In 2015, HuffPost reported that a homeless shelter in St. Petersburg, Florida, built under Marbut’s guidelines of all-hours availability and swift punishment for rule-breaking only saw 7 percent of its residents transfer to permanent housing over a two-year period. More than 80 percent left without a known reason or were booted for breaking rules. In contrast, places that have leaned into Housing First policies tend to see greater long-term success, such as higher rates of economic stability. Conditions at the shelter were also troubling—with residents forced to sleep outside when beds were in short supply, or for minor infractions like lack of hygiene. Marcus Franklin, who was homeless and spent time at the St. Petersburg shelter, told HuffPost that some of its population was forced to the outdoor bedding area, even during violent storms:.”That whole area’s flooded and you still got to sleep out there,” he says. Referring to the metal tents, he added, “Those things have no sides on ’em. The water’s still hitting you. You’re soaking wet.”

“His approach is literally to have people sleeping on mats in a shelter courtyard and to call that ending homelessness,” Yentel says. “It’s absurd.”

As head of USICH, Marbut would be in charge of an agency that coordinates and oversees the spending of about $5.5 billion across more than a dozen federal agencies. In practice, it coordinates initiatives that require cross-agency funding—like HUD and HHS working together to provide homeless veterans housing and health care. But USICH doesn’t have the authority to regulate how those agencies spend money. Based on his unorthodox views of addressing the problem, and his potential access to Trump, advocates are concerned that Marbut could help persuade the president to pull funding across agencies that contribute to Housing First policies. 

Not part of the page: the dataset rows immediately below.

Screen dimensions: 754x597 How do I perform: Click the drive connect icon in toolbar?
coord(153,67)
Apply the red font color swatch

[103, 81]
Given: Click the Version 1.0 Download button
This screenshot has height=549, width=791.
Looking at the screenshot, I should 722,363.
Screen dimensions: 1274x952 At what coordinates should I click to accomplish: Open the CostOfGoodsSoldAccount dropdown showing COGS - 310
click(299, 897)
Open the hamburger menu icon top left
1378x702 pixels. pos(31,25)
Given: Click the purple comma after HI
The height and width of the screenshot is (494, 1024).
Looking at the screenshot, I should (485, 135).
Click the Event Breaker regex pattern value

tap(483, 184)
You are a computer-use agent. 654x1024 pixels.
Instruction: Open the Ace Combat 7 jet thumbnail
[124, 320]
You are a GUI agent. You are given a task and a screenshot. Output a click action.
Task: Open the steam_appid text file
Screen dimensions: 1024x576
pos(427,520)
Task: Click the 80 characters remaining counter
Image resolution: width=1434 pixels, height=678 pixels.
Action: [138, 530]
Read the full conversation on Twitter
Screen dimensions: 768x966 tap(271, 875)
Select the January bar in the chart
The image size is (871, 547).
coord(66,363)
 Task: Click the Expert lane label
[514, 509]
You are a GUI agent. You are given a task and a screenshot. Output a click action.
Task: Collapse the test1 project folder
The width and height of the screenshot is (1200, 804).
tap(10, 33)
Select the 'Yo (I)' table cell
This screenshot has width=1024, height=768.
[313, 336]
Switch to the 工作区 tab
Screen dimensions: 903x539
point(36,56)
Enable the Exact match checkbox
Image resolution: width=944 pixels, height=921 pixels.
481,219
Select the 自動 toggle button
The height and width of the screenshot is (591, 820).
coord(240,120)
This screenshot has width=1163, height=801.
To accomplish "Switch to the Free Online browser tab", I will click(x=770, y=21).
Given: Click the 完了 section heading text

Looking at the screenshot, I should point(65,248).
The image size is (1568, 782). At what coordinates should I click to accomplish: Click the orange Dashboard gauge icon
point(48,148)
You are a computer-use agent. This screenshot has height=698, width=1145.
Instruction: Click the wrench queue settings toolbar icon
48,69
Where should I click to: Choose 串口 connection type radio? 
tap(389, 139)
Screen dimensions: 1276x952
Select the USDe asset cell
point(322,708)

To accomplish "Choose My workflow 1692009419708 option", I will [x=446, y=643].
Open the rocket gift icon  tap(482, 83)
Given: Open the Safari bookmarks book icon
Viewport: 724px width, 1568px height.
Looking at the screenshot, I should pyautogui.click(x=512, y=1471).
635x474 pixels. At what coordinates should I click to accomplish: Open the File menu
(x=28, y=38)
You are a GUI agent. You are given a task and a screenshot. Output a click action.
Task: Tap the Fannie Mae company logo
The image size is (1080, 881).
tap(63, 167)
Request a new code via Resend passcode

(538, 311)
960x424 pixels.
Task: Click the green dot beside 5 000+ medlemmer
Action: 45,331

His position carries weight in other ways as well: A prominently-placed government official calling Housing First policies into question could undermine them nationally. “He does have a bully pulpit and an opportunity,” Yentel says. “To spread and reinforce harmful stereotypes really feeds into some people’s fears about homelessness.” 

Concern over the damaging effect of Marbut’s potential posting isn’t restricted to the world of national advocates. Some of those who work in state and local governments are concerned as well. Jennifer Ho, commissioner of the Minnesota Housing Finance Agency and a former USICH office, says mixed messaging on Housing First policies presents a very real threat at the local level. “There’s been a long time for that message to sink in,” she says. “Even just the message backtracking isn’t helpful for getting folks inside and into homes.”

Ho also questions the strategy of getting rid of housing initiatives that have proven to be effective and replace them with presidential executive actions that would realign federal funding away from Housing First policies. “If we could have ended homeless with an executive order,” says Ho, “President Obama would have signed it.”